How I plan on integrating gtd with my team's Jira board

I've recently started setting up a gtd system for myself. I decided to use Todoist to keep track of my actions and projects and I'm leaning towards either Evernote or org-mode for general reference but am undecided.

One of the problems I'm facing is how to utilize gtd with my team's Jira board. I work as a software developer and every task my team needs to finish is a ticket is placed on a Jira kanban board.

So the general flow for me when working on a ticket is:

  1. Move a task from Todo column to In Progress and assign it to myself
  2. Sometimes tasks require some strategizing with another developer. Sometimes these meetings are ad-hoc and sometimes these are cross-team communications that require booking a meeting but that is rare and usually happens before the ticket is "actionable".
  3. I just start work on the ticket.
  4. When I've finished implementing the code change I put it up for peer review and tag some coworkers to read over the changes. This is done with GitHub's pull request feature which tracks the status of who has made comments or approved the code change etc.
  5. After receiving reviews, depending on approval status, I either:
    1. Given that the code change was approved merge to master and deploy
    2. Reply to comments, answer questions, clarify etc.
    3. Edit code based on the review feedback (go to step 3)
  6. After the code change has been deployed I move the ticket to QA column in Jira
  7. If the QA passes the ticket it is moved to Done column, otherwise it is moved back to Todo column with a comment on what failed (move to step 1 except it's already assigned to me).

Now how I plan to translate this into gtd:
  1. After assigning a task to myself create a project in Todoist with the ticket name and link.
  2. If I need to book a meeting I either do that right away and that goes into the calendar or if I cannot yet I create a task with an Agenda label.
  3. Create a task named "Work on implement X" or "Find fix for bug Y" with the WorkComputer label. Most likely schedule that for today because I'm probably going to start right away.
  4. Create a task "Wait for review" with WaitingFor label and a link to the pull request in GitHub.
  5. Replying to comments or merging is I would usually do ad-hoc because it takes so little time but if not create a task.
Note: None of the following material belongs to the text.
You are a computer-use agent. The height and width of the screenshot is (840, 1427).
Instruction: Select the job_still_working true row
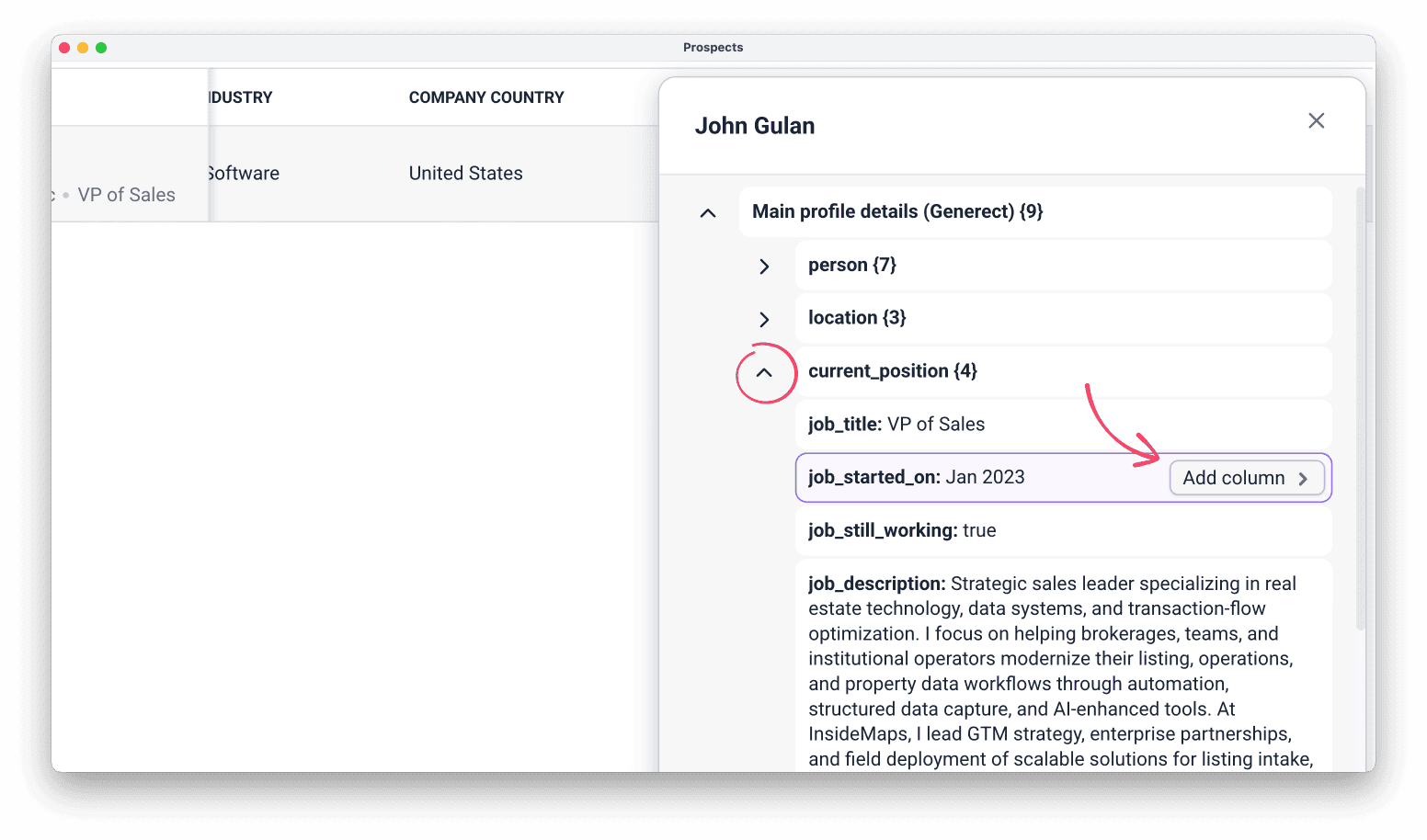(x=1063, y=531)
If I need to make some changes I create a task to do that like in step 3.
  6. Create a task "Wait for QA" with WairingFor label.
  7. Rinse and repeat.

What has been my biggest problem is the context switching required when multiple tickets are between the Todo and Done columns. If I'm waiting for review, haven't gotten to answering a review and am deep into some current task that I find hard to set aside for a moment then sometimes things are forgotten and have to wait for longer than necessary to be adressed.

What I'm hoping for here is to get some feedback from the more experienced gtders on what they think of this and if they have some pointers that I have not thought of.

Cheers!
 

Gardener

Registered
I'm responding to this more with kanban thoughts than GTD thoughts, so I may be off topic.
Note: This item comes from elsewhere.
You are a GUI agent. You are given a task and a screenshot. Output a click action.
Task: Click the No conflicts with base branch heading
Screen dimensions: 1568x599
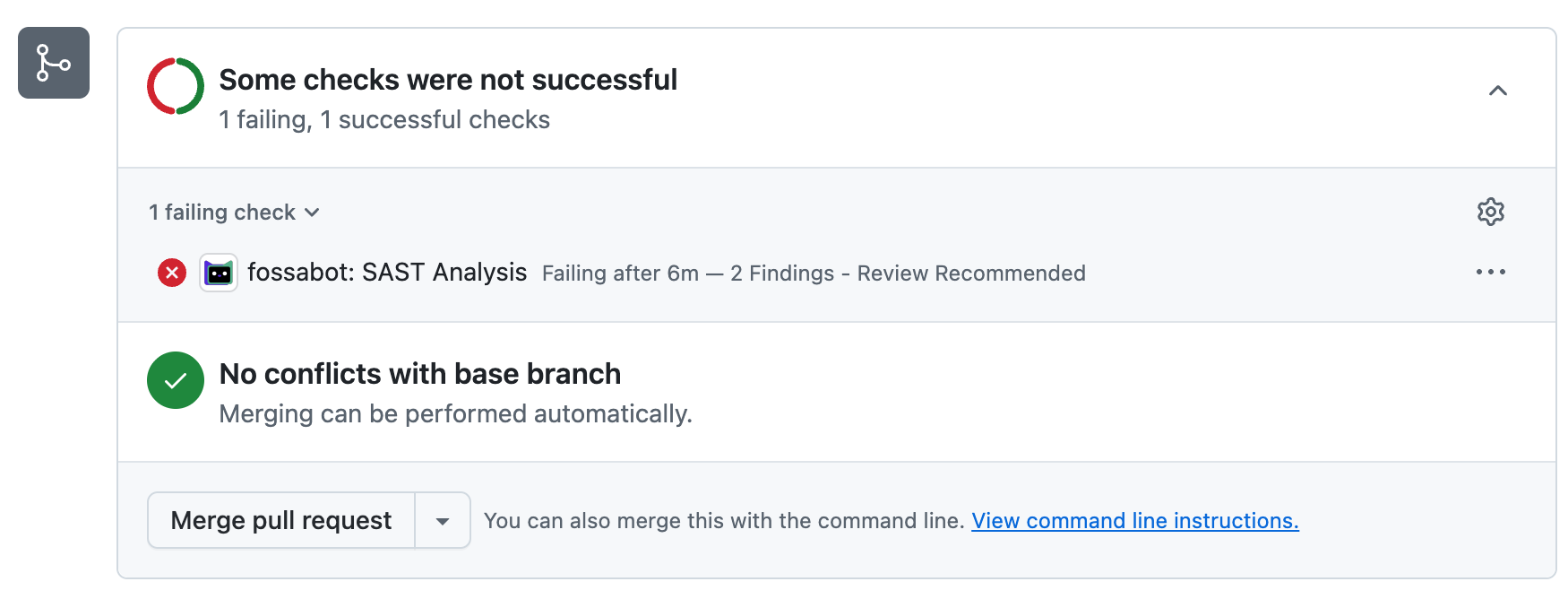click(420, 374)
Does your team have any goals with regard to reducing work in progress? Maybe there are too many active tickets?

I realize that you might say, well, sure, it would be nice to work on fewer things, but this is reality and you're not going to sit idle, refusing to pick up a ticket, just because you're waiting for a review of existing tickets.

But at the team level, is there a way to work on fewer things, faster? If everybody has fewer tickets, can they do their interaction faster because they're less distracted, and therefore everybody has less wait time for reviews, and thus less idle time, and thus doesn't need to pick up more tickets to fill that idle time?
 

PeterByrom

Registered
Hi!

if I understand you correctly, you seem to be saying that the main issue is how to stay on top of the reviews that come in from other people? In your example, you talk about being in the middle of a task that you find hard to stop, and then you fear that you will forget about and miss the reviews that have come in? Is that accurate?

If so, then how do you get notified when a review comes in? Eg do you get a notification in Jira? An email etc?

it seems as though you want to get the right balance between batch-tasking and minimising wait time. Constant interruptions will mean you take longer on the deep thinking tasks, but then you don’t want the ball to get dropped with getting back to peoples reviews.

depending on how to get notified of an incoming review, this will affect what the solution is. Eg you could have a rhythm or routine whereby you spend a certain amount of time in head-down coding tasks, then take a break, then respond to reviews?

It reads as though your Todoist is setup to be able to tag tasks and thereby batch your next actions by context. Is that how you have it setup? Ie: a project becomes an actual “project” down the lists on the left, and the next actions for the project are stored inside it and tagged with their context?

If you could get back to me on those questions then we can look more into this.